---------- GIVEN RECORDS ----------
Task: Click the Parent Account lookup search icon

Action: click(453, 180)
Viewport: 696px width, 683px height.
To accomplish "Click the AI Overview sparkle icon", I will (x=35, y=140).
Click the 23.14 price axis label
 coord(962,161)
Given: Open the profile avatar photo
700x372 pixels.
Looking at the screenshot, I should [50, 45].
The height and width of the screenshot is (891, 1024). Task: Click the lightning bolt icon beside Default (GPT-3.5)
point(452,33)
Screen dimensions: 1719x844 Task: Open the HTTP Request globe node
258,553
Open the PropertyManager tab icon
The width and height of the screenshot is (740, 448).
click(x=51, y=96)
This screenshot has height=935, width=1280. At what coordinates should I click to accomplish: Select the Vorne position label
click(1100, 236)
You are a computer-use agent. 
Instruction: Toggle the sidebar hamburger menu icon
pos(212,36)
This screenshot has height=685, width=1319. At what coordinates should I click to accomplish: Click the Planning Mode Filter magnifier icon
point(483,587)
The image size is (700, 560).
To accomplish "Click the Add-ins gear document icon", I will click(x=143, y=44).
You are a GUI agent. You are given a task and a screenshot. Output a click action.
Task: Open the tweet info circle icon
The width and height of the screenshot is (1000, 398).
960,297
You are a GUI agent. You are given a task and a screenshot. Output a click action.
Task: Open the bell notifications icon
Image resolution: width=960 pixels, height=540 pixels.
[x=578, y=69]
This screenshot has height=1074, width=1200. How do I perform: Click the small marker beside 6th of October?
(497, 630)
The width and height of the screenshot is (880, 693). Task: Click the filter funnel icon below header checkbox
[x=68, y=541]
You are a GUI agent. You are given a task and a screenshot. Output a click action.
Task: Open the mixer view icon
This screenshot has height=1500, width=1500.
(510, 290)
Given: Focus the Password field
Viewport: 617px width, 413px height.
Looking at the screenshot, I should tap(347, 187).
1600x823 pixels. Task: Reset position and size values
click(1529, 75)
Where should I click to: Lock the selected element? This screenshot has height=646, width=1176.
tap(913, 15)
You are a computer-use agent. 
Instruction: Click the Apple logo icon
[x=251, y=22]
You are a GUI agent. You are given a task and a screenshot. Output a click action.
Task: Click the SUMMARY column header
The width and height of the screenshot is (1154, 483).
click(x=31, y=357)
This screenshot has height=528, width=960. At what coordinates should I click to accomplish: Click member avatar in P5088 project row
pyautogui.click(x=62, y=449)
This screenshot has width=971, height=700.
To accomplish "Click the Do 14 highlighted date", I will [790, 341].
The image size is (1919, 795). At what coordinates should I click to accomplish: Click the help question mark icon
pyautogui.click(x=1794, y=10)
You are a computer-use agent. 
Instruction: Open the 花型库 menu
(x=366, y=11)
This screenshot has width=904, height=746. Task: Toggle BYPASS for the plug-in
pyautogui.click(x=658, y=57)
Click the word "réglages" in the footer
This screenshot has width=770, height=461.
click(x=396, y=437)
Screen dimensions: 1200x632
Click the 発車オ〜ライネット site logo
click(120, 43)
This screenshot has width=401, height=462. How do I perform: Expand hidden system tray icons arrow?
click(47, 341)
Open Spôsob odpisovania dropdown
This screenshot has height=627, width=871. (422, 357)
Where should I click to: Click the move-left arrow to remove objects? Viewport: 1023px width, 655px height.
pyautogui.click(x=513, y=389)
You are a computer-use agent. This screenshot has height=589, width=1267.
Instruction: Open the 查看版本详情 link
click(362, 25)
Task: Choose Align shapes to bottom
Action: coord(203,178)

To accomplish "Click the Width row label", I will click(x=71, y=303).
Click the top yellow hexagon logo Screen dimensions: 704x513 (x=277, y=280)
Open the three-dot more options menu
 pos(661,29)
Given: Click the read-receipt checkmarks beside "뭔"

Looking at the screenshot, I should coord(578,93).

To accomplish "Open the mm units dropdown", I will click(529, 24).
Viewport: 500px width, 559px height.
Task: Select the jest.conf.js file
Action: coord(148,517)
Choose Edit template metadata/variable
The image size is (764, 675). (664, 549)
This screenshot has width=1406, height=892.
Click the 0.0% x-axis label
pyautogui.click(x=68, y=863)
----------
• [WHAT YOU ARE ASKED TO DO] Restate the records above in full, keeping each line exactly as it stands.

• [RESULT]
Task: Click the Parent Account lookup search icon

Action: click(453, 180)
Viewport: 696px width, 683px height.
To accomplish "Click the AI Overview sparkle icon", I will (x=35, y=140).
Click the 23.14 price axis label
 coord(962,161)
Given: Open the profile avatar photo
700x372 pixels.
Looking at the screenshot, I should [50, 45].
The height and width of the screenshot is (891, 1024). Task: Click the lightning bolt icon beside Default (GPT-3.5)
point(452,33)
Screen dimensions: 1719x844 Task: Open the HTTP Request globe node
258,553
Open the PropertyManager tab icon
The width and height of the screenshot is (740, 448).
click(x=51, y=96)
This screenshot has height=935, width=1280. At what coordinates should I click to accomplish: Select the Vorne position label
click(1100, 236)
You are a computer-use agent. 
Instruction: Toggle the sidebar hamburger menu icon
pos(212,36)
This screenshot has height=685, width=1319. At what coordinates should I click to accomplish: Click the Planning Mode Filter magnifier icon
point(483,587)
The image size is (700, 560).
To accomplish "Click the Add-ins gear document icon", I will click(x=143, y=44).
You are a GUI agent. You are given a task and a screenshot. Output a click action.
Task: Open the tweet info circle icon
The width and height of the screenshot is (1000, 398).
960,297
You are a GUI agent. You are given a task and a screenshot. Output a click action.
Task: Open the bell notifications icon
Image resolution: width=960 pixels, height=540 pixels.
[x=578, y=69]
This screenshot has height=1074, width=1200. How do I perform: Click the small marker beside 6th of October?
(497, 630)
The width and height of the screenshot is (880, 693). Task: Click the filter funnel icon below header checkbox
[x=68, y=541]
You are a GUI agent. You are given a task and a screenshot. Output a click action.
Task: Open the mixer view icon
This screenshot has height=1500, width=1500.
(510, 290)
Given: Focus the Password field
Viewport: 617px width, 413px height.
Looking at the screenshot, I should tap(347, 187).
1600x823 pixels. Task: Reset position and size values
click(1529, 75)
Where should I click to: Lock the selected element? This screenshot has height=646, width=1176.
tap(913, 15)
You are a computer-use agent. 
Instruction: Click the Apple logo icon
[x=251, y=22]
You are a GUI agent. You are given a task and a screenshot. Output a click action.
Task: Click the SUMMARY column header
The width and height of the screenshot is (1154, 483).
click(x=31, y=357)
This screenshot has height=528, width=960. At what coordinates should I click to accomplish: Click member avatar in P5088 project row
pyautogui.click(x=62, y=449)
This screenshot has width=971, height=700.
To accomplish "Click the Do 14 highlighted date", I will [790, 341].
The image size is (1919, 795). At what coordinates should I click to accomplish: Click the help question mark icon
pyautogui.click(x=1794, y=10)
You are a computer-use agent. 
Instruction: Open the 花型库 menu
(x=366, y=11)
This screenshot has width=904, height=746. Task: Toggle BYPASS for the plug-in
pyautogui.click(x=658, y=57)
Click the word "réglages" in the footer
This screenshot has width=770, height=461.
click(x=396, y=437)
Screen dimensions: 1200x632
Click the 発車オ〜ライネット site logo
click(120, 43)
This screenshot has width=401, height=462. How do I perform: Expand hidden system tray icons arrow?
click(47, 341)
Open Spôsob odpisovania dropdown
This screenshot has height=627, width=871. (422, 357)
Where should I click to: Click the move-left arrow to remove objects? Viewport: 1023px width, 655px height.
pyautogui.click(x=513, y=389)
You are a computer-use agent. This screenshot has height=589, width=1267.
Instruction: Open the 查看版本详情 link
click(362, 25)
Task: Choose Align shapes to bottom
Action: coord(203,178)

To accomplish "Click the Width row label", I will click(x=71, y=303).
Click the top yellow hexagon logo Screen dimensions: 704x513 (x=277, y=280)
Open the three-dot more options menu
 pos(661,29)
Given: Click the read-receipt checkmarks beside "뭔"

Looking at the screenshot, I should coord(578,93).

To accomplish "Open the mm units dropdown", I will click(529, 24).
Viewport: 500px width, 559px height.
Task: Select the jest.conf.js file
Action: coord(148,517)
Choose Edit template metadata/variable
The image size is (764, 675). (664, 549)
This screenshot has width=1406, height=892.
Click the 0.0% x-axis label
pyautogui.click(x=68, y=863)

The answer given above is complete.